• _REQUIREMENTS_:
Collect every line of the records below that contains the string "Open". Treat uppercase and lowercase letters as different.

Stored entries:

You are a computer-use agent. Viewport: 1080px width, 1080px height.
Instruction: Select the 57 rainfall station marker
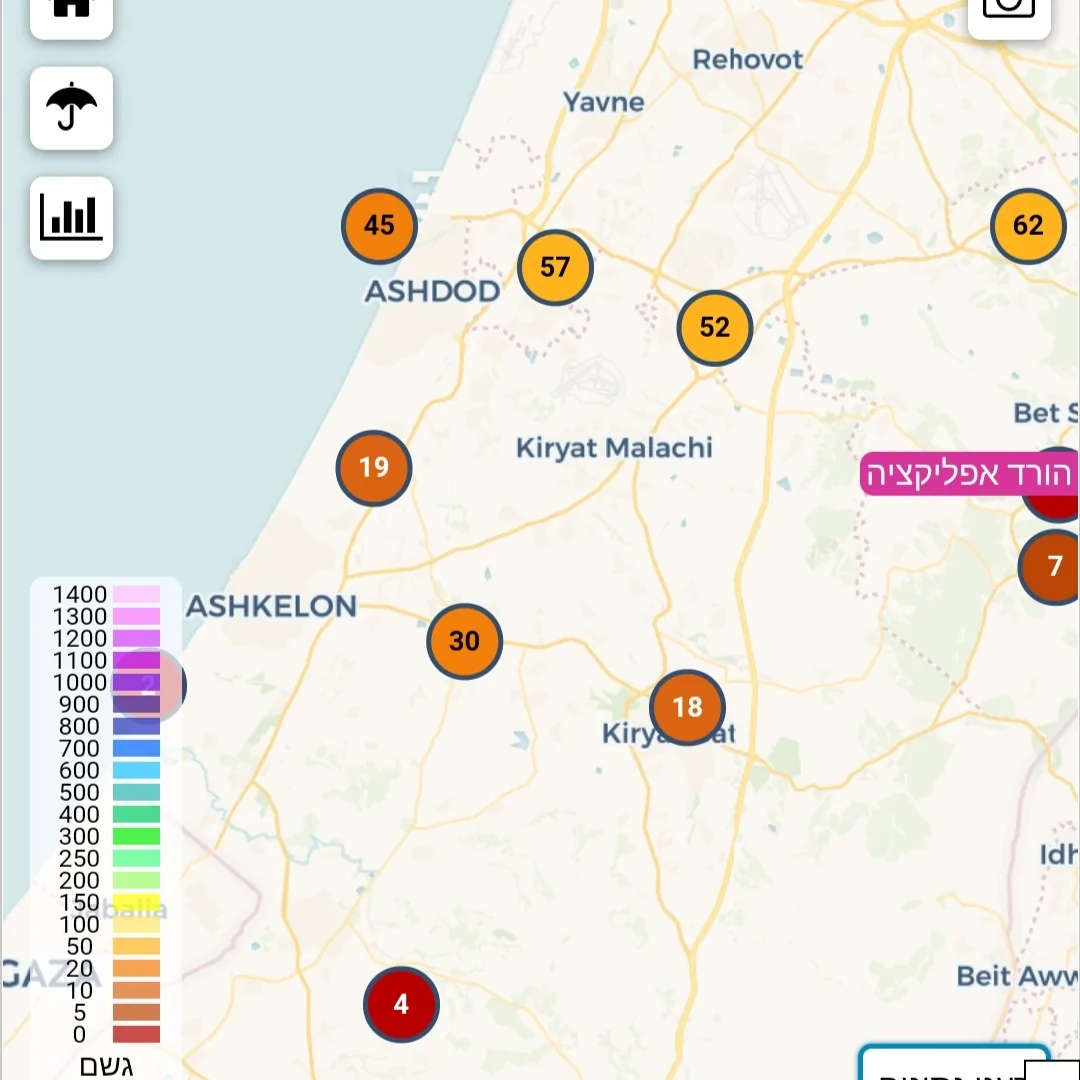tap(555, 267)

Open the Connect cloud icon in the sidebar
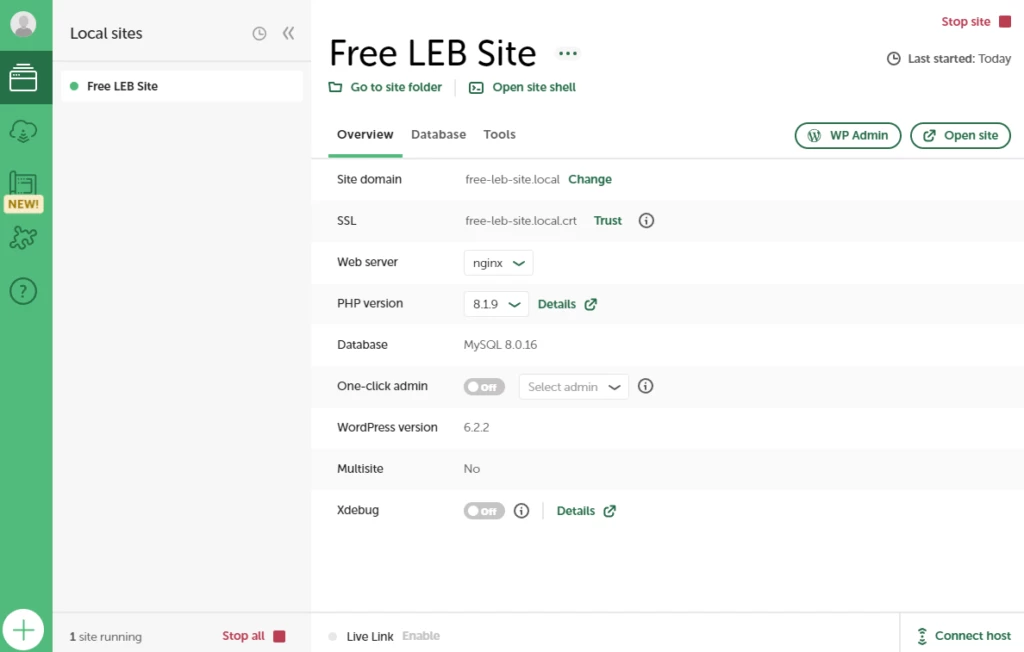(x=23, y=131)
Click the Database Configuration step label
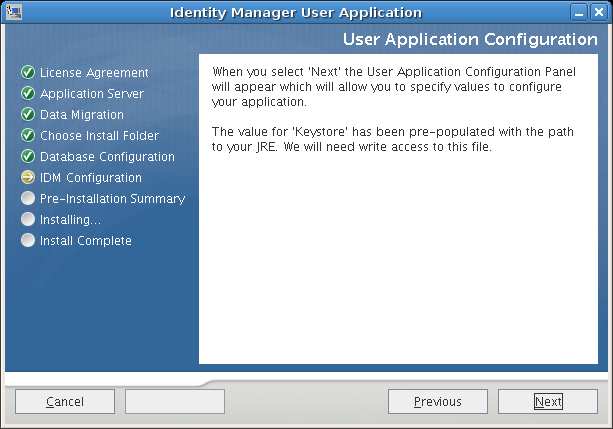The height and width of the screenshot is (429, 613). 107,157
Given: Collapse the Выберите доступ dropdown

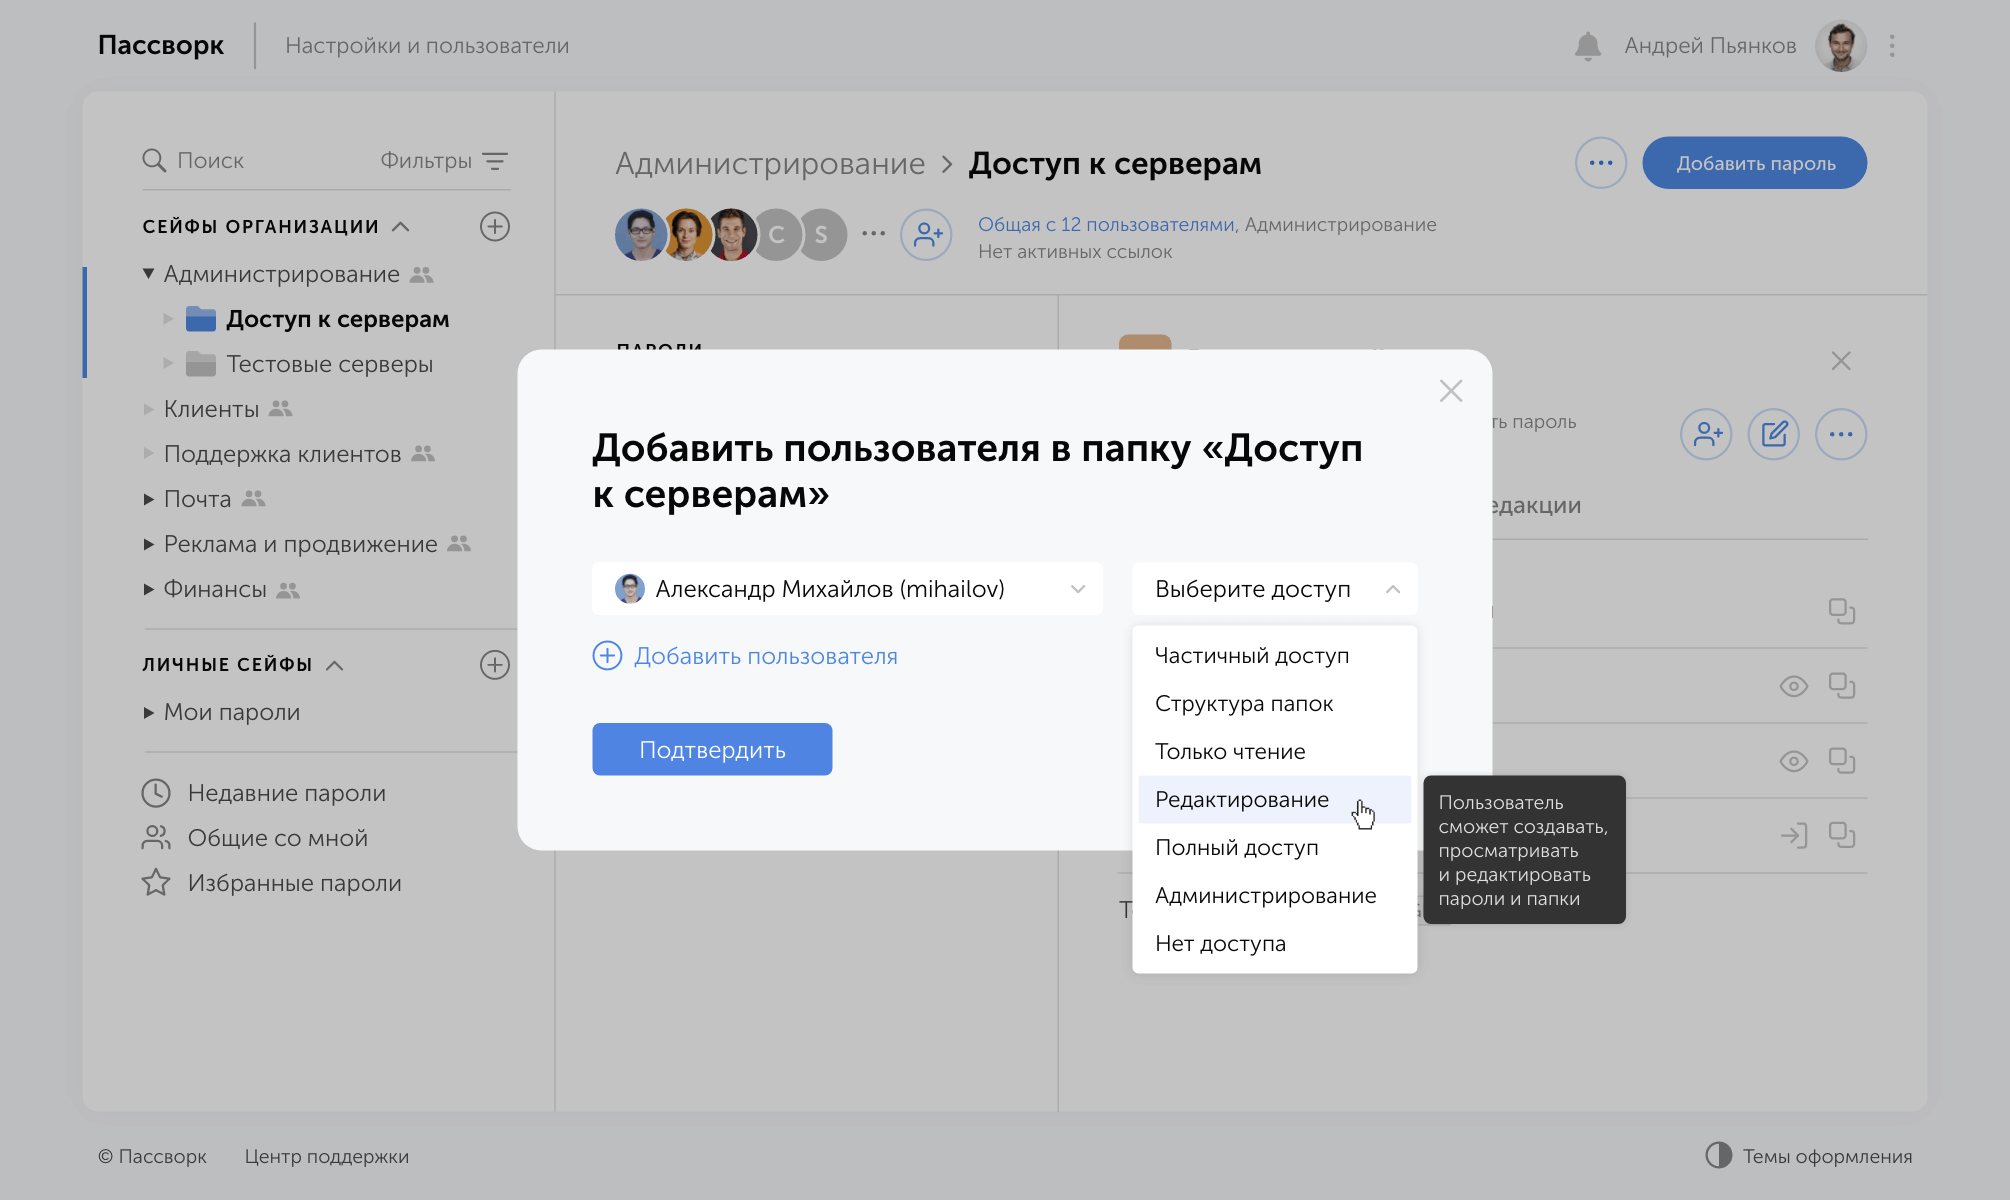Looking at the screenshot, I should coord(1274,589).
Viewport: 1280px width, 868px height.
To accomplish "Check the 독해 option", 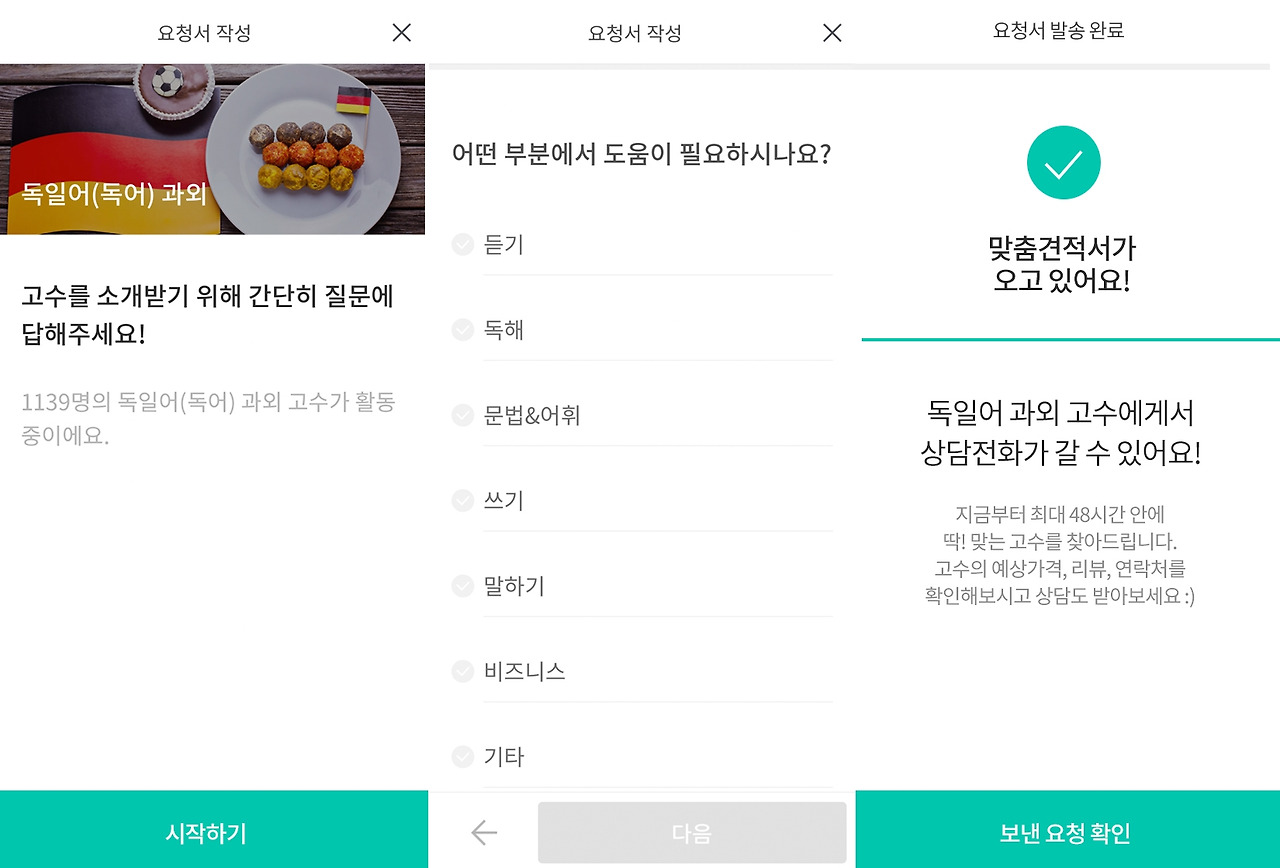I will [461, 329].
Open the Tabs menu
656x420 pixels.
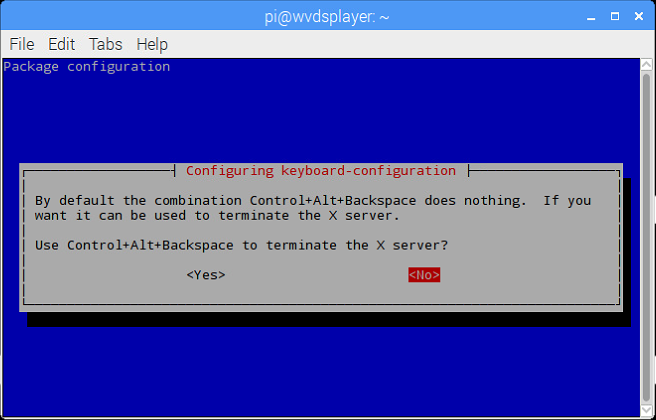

• _OUTPUT_:
Open the Connect cloud icon in the sidebar
Open the Tabs menu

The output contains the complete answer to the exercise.